Beliau dilahirkan pada 10 Syawal 1286 H atau 10 Sawal 1798 – Je (12 Januari 1870 M) di Watucongol, Muntilan, Magelang, Jawa Tengah. Ayah beliau adalah Kyai Abdurrahman bin Kyai Abdurrauf bin Kyai Hasan Tuqo. Kyai Abdurrauf bin Raden Bagus Kemuning Hasan Tuqo atau kakeknya Mbah Dalhar merupakan salah seorang panglima perang dari Pangeran Diponegoro. Simbah Kyai H. Dalhar adalah sosok yang disegani sekaligus panutan umat Islam, terutama di Jawa Tengah.
Selain makam Kyai Raden Santri dan Simbah H. Dalhar, terdapat pula makam-makam tokoh lain, seperti makam Simbah Kyai Jogorekso, Simbah Kyai Abdurrohman, Simbah Kyai H. Husain, Simbah Kyai Sulthon, Simbah Kyai Krapyak III, Simbah Kyai Humam, Simbah Kyai H. Harun, Simbah Kyai Kerto Njani, Simbah Kyai Abdullah Sajad, Dll.

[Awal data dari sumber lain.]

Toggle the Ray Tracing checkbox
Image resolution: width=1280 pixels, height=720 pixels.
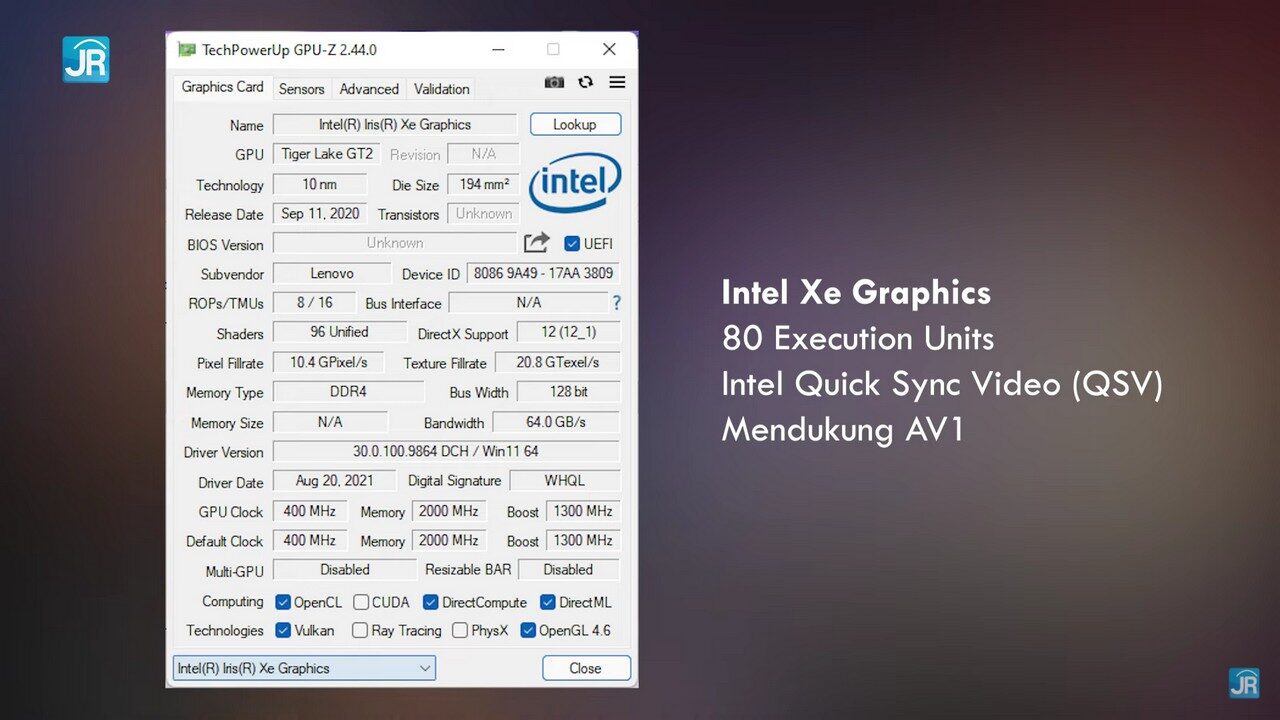point(360,630)
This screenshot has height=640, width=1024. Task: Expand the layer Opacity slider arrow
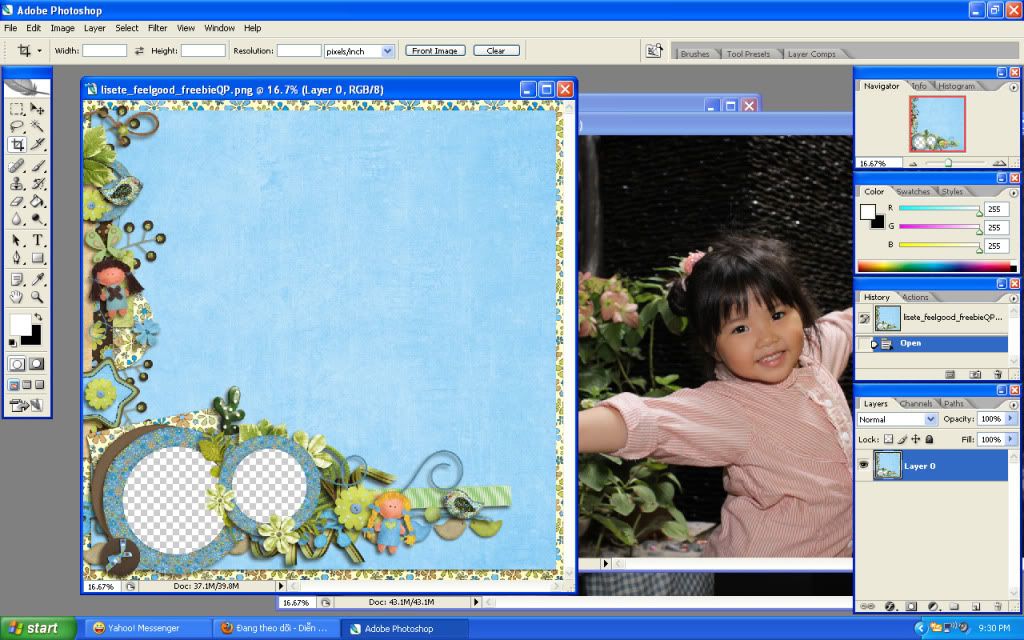pyautogui.click(x=1010, y=419)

Setibanya kami di Gunungpring ini, sebelum sampai di kompleks makam, kami melewati sebuah gerbang menuju lorong jalan dengan beberapa anak tangga yang di kanan kirinya digunakan sebagai tempat berjualan oleh para pedagang. Beraneka macam barang dijual di sini. Memasuki areal makam, banyak peziarah yang sudah tiba di sini. Kami pun akhirnya berziarah di depan makam Simbah Dalhar. Selesai berziarah, kami bergegas menuju mushala untuk ibadah shalat maghrib dan Isya' dengan jama' ta'khir dan qashar. Selepas shalat, kami kembali ke bus dan bersiap menuju perjalanan selanjutnya. Sebelum berangkat, kami sempatkan juga untuk mengisi perut dengan membuka bekal makanan yang kami bawa.

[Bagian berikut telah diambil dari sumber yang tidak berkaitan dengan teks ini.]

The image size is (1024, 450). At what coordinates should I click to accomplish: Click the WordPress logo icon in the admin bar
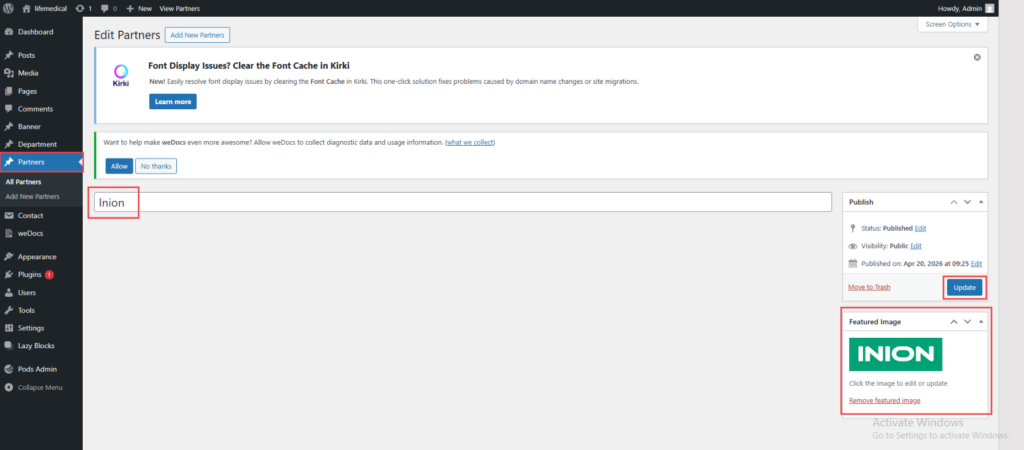pyautogui.click(x=9, y=8)
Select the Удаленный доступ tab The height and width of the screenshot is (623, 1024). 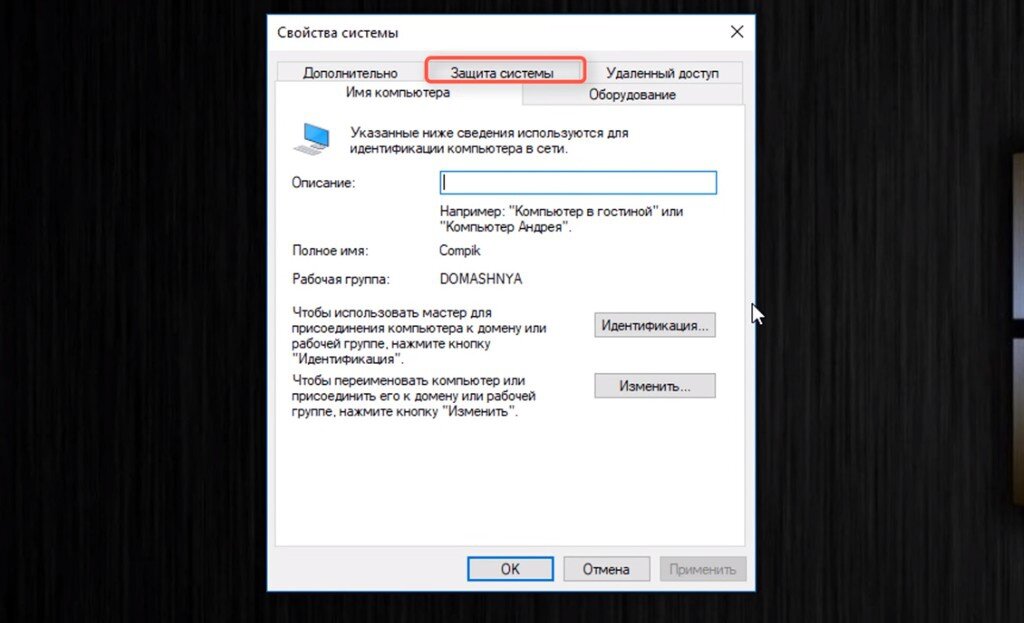pyautogui.click(x=662, y=72)
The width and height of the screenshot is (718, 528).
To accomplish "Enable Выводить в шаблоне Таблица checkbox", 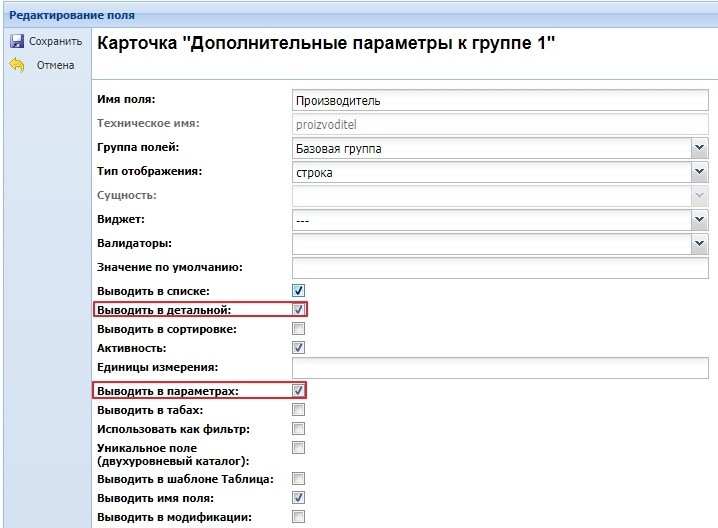I will pyautogui.click(x=298, y=479).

Tepat jam 8 lebih seperempat akhirnya perjalanan bus kami lanjutkan. Lokasi tujuan berikutnya yaitu ke makam Raden Patah di Demak. Karena hari yang semakin malam, perjalanan lebih banyak kami lalui dengan beristirahat tidur malam di dalam bus. Perjalanan dari Magelang menuju Demak ini melewati daerah seperti Ambarawa, Ungaran dan Semarang. Sekitar jam 12 malam akhirnya sampailah kami di lokasi pemberhentian bus untuk menuju lokasi makam. Dari terminal bus kami naik ojek untuk sampai di lokasi makam Raden Patah yang berada di samping masjid Agung Demak.
|
Kompleks makam Raja Demak |
Raden Patah lahir di Palembang pada tahun 1455 dan wafat di Demak pada tahun 1518. Beliau adalah pendiri dan sultan pertama dari Kesultanan Demak yang memerintah tahun 1475-1518. Pada masanya pula Masjid Agung Demak didirikan, dan kemudian beliau dimakamkan di sana. Selain makam Raden Patah, dalam lokasi Makam Kasultanan Bintoro Demak ini juga terdapat makam Raden Patiunus (berkuasa tahun 1518 hingga 1521), Raden Trenggono (berkuasa dari 1521 hingga 1546), dan tokoh-tokoh lain yang berhubungan dengan sejarah Kesultanan Demak Bintoro.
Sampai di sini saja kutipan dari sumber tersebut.